Politic?

This is a blog dedicated to a personal interpretation of political news of the day. I attempt to be as knowledgeable as possible before commenting and committing my thoughts to a day's communication.

Sunday, January 31, 2010

Crime and Punishment

Legally sound, morally repugnant, according to the Supreme Court of Canada which ruled in an unanimous, 9-0 decision that the Government of Canada is in full legal compliance in its insistence on having the final word on matters relating to foreign affairs. Justice Minister Rob Nicholson took the opportunity to reiterate the government's stance of non-interference with a friendly government's handling of an enemy combatant accused of serious war crimes.

The Supreme Court justices went out of their way to ensure that government and the country at large understands that this is a legal decision. Which does not impair their apparently collective condemnation of unjustness on the part of government by withholding from Omar Khadr other legal obligations, as they see it, under the Charter of Rights and Freedoms.

Despite the five charges levelled against accused terrorist Omar Khadr: murder, attempted murder, conspiracy, material support for terrorism and spying, the learned justices hold that his human rights as a Canadian have been neglected through the government's refusal to request his repatriation to Canada from the U.S. prison at Guantanamo Bay.

Claiming that his charter rights were violated when Canadian government officials undertook to interrogate him at Guantanamo Bay with a view to sharing the results of that interrogation with U.S. officials. Is that not precisely what collaborating, co-operating countries do to assist one another?

Is there any question that this man represents a violent challenge to law and order, security and public safety in North America?

Sleep deprivation is cited as the torture to which Mr. Khadr was exposed, rendering him more malleable under questioning due to extreme fatigue. A maltreatment which, according to the collective wisdom of the justices constitutes a situation which "offends the most basic Canadian standards about the treatment of detained youth suspects." Yes, well it would, and it does. Under most circumstances.

This is a man who as an impressionable boy was taught by his Islamist-deranged parents to hate the very democratic institutions within Canada that gave them the freedom to live as they preferred, even while they deplored the odious rot they saw within its society and its government. The Khadrs, Islamist jihadists involved with the most extreme threats to Western stability taught their children hatred and trained them to murder those whom they hated.

The Elder Khadr, father to Omar, had no compunction about sending his teen-age son to terrorist training camps; he saw that as his children's religious obligations toward a warped version of Islam. The Western social consciousness that deplores the very idea of holding adolescents accountable for violent actions moves in sympathy with Omar Khadr.

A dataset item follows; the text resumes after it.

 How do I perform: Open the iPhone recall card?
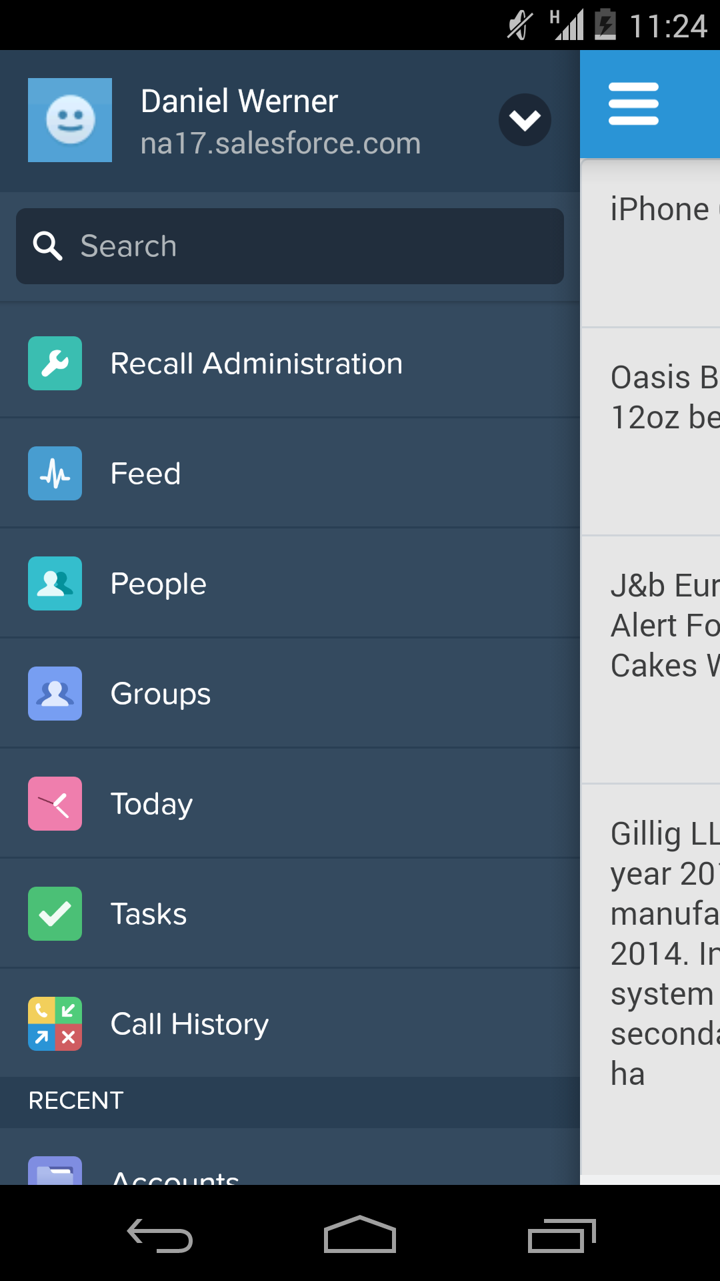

We do, on the other hand, judge and try and impose penalties on young people who commit violent social atrocities, holding them accountable for their dreadful actions against others, while still nominally protecting them from public display and too-onerous sentences seen as an offence against their youth.

In all such instances the judgement and the sentence should fit the crime. In Mr. Khadr's instance that seems to be the case, up until now, although the final sentence is still unknown. Even "time off for good behaviour" is a possibility. And then, heaven forfend, his presence will become Canada's problem once again.